Comme il y a deux ordres d'architecture, il y a aussi, peut-on dire, deux «ordres» de sculpture. A l'architecture dorique correspond une sculpture sévère, sobre, puissamment construite, aux dessous solides, aux lignes raidement arrêtées, moins soucieuse du charme que de la force et de la netteté ; ce fut celle qui domina dans la partie occidentale du monde grec, dans la Grèce dite dorienne, et spécialement dans le Péloponnèse, terre d'élection du mode dorique en architecture. Le mode ionique, au contraire, est né, s'est développé et régna toujours dans la Grèce d'Asie ; et à cette architecture plus élégante et plus parée correspond une sculpture animée, facile, aux formes coulantes, variée d'imagination, préoccupée de plaire dès le premier aspect : elle prit l'essor, un rapide et joyeux essor, dans les brillantes cités ioniennes du littoral asiatique et des îles voisines, et s'étendit sur presque toute la partie orientale du monde grec.
Entre toutes les dames archaïques assemblées dans la salle centrale du Musée de l’Acropole, il en est une qui attire en général la préférence des visiteurs; on me pardonnera de dire qu'elle est restée particulièrement chère au souvenir de celui qui, le premier, l'a fait connaître hors d'Athènes. Elle ne se distingue du gros de ses compagnes par nul détail singulier, ni dans l'attitude ou le geste, ni dans le costume ou la coiffure. Mais son visage a une expression ravissante. Modelé avec une suprême délicatesse, caressé par un ciseau qui lui a communiqué le moelleux de la chair, il apparaît tout pénétré d'une fine et douce vie morale.

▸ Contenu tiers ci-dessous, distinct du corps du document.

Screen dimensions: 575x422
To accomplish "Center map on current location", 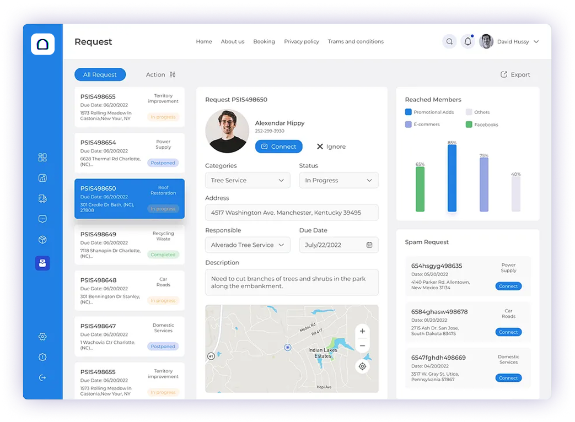I will pos(362,366).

La bouche sourit d'un sourire léger, que l’on sent plutôt qu'on ne le voit, qui ne fait qu'éclairer la physionomie sans l'épanouir: et ce sourire tout intérieur est en complète harmonie avec le calme modeste des yeux baissés, à demi voilés par les paupières. Les joues, délicieuses de jeunesse, fraîches et candides, semblent participer aussi à cette douceur recueillie de la bouche et du regard. Tout cela fait un charme exquis et pénétrant, d'une qualité très rare dans la sculpture archaïque.

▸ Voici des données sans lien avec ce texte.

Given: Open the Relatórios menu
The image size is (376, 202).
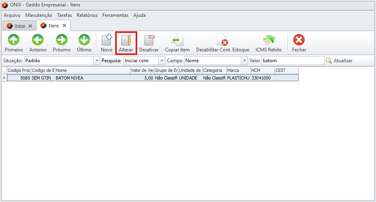Looking at the screenshot, I should click(87, 15).
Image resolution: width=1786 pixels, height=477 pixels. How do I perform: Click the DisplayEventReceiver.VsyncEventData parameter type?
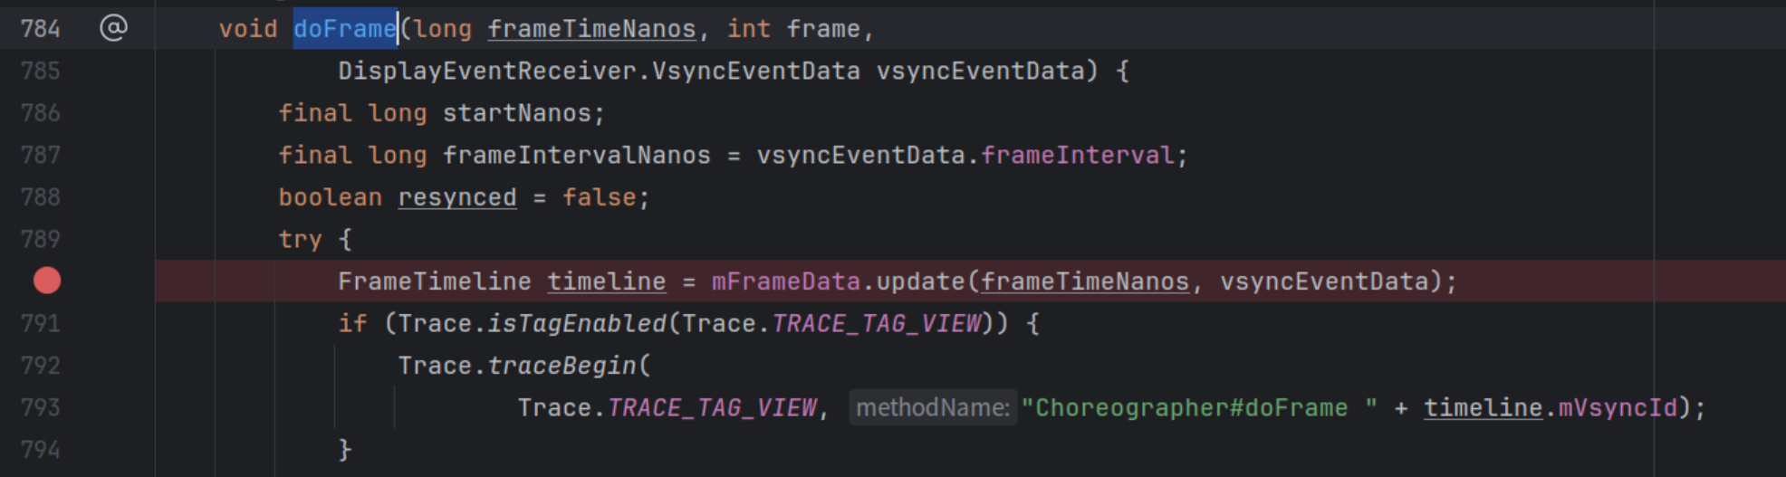pos(599,72)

Comment le sculpteur a-t-il su, par les seuls moyens de la plastique, nous dire ce qu'il voulait, en termes si frappants? Il a procédé par amplification systématique de certains détails de la forme, ces détails étant savamment choisis et leur amplification savamment calculée. - Parlons franc, diront les mécontents:il a outré, exagéré, déformé. — Déformé, oui, mais non pas au hasard. De pareilles déformations se sont déjà rencontrées dans l'art, et justement dans ses régions supérieures.
Ce que nous savons aujourd'hui de la sculpture athénienne jusqu'à l'invasion perse nous montre comment, au cours de sa croissance, elle a préparé, avec une admirable sûreté, son futur triomphe. Autochtone, livrée à ses seules forces, luttant péniblement contre son ignorance première, n'abordant le marbre qu'après un long apprentissage sur le bois et le calcaire tendre, elle a pourtant su dégager de bonne heure les éléments d'un style qui lui est propre, et où se trouve déjà quelque chose de la mesure, de la simplicité, de la distinction sans apprêt, de la précision sans dureté, qui caractériseront plus tard l'atticisme.